Vodafone Group provided some details of its operations in the quarter to 30 June 2011, with total reported revenue increasing by 3.5 percent to £11.66 billion, and service revenue rising by 2.6 percent to £10.86 billion. As could be expected, the company saw a mixed performance across its various markets, with strong organic service revenue growth in Turkey (32.1 percent), India (16.8 percent) and Africa (Vodacom, 7.8 percent). Its UK (1.7 percent) and German (0.2 percent) performances were described as “resilient.” Conditions in southern Europe remain “challenging,” with organic service revenue decreases of 9.9 percent in Spain and 1.5 percent in Italy due to price reductions. Also noted was a revenue decrease at Australian affiliate Vodafone Hutchison Australia, resulting from well-documented “network difficulties” at this business. 
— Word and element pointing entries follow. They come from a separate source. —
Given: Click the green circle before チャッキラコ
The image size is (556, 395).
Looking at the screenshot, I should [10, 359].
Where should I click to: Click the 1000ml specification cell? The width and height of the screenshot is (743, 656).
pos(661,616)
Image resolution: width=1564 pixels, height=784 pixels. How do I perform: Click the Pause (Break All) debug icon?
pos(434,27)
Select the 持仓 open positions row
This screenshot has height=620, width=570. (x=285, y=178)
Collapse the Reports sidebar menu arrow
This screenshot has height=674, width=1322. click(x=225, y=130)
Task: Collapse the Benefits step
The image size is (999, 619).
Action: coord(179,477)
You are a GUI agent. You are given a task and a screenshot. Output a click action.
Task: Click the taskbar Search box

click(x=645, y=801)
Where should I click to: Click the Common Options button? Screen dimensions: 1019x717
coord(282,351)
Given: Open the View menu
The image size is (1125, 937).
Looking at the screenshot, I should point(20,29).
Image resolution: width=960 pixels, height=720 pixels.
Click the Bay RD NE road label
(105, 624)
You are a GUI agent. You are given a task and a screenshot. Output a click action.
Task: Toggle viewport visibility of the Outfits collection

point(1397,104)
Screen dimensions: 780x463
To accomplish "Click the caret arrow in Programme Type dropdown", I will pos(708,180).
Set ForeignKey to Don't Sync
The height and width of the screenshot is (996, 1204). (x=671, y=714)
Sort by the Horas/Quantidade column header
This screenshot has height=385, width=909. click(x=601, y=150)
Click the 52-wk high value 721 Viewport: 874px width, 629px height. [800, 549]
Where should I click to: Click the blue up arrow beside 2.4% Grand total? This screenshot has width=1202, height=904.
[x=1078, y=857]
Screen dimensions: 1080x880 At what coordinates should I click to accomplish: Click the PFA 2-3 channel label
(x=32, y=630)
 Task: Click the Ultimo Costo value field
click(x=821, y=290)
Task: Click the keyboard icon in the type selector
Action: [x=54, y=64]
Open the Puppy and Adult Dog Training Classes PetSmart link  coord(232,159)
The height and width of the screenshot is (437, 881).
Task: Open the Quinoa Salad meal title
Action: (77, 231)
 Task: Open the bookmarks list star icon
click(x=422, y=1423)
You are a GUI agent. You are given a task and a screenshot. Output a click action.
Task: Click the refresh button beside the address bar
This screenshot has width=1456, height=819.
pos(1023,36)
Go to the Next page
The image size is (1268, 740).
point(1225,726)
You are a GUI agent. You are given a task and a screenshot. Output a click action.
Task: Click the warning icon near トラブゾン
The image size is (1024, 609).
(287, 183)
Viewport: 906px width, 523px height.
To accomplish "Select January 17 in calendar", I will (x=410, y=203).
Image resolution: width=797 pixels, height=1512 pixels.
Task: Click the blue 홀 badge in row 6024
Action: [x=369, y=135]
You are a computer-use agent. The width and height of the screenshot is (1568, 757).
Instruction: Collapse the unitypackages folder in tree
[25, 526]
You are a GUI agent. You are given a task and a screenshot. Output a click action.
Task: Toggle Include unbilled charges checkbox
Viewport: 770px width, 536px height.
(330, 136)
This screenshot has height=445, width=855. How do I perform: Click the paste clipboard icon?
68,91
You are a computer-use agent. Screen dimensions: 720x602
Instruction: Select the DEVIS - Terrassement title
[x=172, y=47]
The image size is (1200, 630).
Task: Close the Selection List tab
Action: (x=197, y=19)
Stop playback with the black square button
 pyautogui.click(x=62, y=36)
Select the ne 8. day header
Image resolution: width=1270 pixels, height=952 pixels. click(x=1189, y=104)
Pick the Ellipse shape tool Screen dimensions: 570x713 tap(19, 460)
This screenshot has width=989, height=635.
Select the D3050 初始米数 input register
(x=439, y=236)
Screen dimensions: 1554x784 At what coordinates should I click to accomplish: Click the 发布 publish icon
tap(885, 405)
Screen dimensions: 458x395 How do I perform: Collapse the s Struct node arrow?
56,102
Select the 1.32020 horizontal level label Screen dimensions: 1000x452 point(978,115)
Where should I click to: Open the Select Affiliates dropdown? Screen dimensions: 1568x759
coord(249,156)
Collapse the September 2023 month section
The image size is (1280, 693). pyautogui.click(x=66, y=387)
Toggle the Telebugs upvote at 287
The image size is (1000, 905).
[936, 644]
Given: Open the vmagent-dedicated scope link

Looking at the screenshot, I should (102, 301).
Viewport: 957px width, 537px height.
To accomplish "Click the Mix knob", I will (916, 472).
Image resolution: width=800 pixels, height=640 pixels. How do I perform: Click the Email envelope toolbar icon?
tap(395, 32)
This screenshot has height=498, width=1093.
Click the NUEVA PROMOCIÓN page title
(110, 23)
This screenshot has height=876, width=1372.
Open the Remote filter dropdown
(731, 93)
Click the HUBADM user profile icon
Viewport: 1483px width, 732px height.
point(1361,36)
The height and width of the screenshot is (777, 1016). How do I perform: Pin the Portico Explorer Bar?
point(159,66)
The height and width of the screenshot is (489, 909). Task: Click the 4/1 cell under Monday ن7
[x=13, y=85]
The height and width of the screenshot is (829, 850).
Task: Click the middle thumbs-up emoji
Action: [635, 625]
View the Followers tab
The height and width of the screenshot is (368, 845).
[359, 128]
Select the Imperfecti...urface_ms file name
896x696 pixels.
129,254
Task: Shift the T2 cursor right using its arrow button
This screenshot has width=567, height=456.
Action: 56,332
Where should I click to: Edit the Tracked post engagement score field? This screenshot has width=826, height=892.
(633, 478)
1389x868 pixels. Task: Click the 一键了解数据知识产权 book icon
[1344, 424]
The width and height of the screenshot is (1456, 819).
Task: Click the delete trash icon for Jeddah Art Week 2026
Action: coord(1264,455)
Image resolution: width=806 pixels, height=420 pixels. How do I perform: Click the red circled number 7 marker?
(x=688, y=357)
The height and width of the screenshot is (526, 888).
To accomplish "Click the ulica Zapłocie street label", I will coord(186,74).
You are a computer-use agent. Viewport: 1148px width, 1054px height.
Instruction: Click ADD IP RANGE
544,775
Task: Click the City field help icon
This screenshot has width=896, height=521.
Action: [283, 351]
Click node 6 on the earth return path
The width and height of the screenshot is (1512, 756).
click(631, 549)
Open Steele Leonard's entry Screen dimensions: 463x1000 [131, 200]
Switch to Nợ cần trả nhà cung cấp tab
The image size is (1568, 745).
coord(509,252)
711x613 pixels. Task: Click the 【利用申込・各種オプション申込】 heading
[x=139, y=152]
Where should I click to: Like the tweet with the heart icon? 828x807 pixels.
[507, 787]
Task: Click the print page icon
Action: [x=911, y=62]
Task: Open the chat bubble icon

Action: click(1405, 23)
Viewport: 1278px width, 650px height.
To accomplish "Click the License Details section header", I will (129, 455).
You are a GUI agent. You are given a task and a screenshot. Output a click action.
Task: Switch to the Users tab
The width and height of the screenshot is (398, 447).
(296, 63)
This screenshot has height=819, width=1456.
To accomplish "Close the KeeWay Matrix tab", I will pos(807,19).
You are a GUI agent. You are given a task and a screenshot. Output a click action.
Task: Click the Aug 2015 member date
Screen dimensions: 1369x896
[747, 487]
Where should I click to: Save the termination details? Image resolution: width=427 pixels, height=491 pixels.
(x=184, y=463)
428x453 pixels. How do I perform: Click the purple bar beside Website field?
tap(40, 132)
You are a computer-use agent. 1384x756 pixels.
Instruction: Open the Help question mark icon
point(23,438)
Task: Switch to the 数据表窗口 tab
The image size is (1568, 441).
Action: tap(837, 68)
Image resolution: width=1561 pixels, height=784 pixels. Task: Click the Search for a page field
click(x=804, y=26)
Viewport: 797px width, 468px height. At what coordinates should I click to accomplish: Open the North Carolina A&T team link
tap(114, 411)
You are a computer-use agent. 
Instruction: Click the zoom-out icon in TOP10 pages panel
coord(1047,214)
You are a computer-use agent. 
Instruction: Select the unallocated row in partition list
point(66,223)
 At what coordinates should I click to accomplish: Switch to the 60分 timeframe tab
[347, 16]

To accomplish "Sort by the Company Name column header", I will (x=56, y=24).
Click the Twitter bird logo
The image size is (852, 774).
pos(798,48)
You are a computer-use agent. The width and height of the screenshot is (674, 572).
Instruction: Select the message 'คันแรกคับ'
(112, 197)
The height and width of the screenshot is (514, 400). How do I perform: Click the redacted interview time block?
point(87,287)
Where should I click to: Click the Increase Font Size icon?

Vodafone said that group data revenue increased by 24.5 percent in organic terms to £1.5 billion, and now represents 13.7 percent of its service revenue. European smartphone penetration was 19.5 percent, compared with 13.6 percent in Q1 fiscal 2011. On a Group level, capital expenditure of £1.2 billion was £0.2 billion higher primarily due to LTE investments in Germany and network enhancements at Vodacom. During the period, Vodafone reduced its net debt, following the receipt of £6.8 billion from its disposal of its stake in French operator SFR. It is 10 percent of the way through a £4 billion share buyback. During the period, it announced the sale of its holding in Polish operator Polkomtel, and agreed terms to buy a further 33 percent stake in Indian subsidiary Vodafone Essar.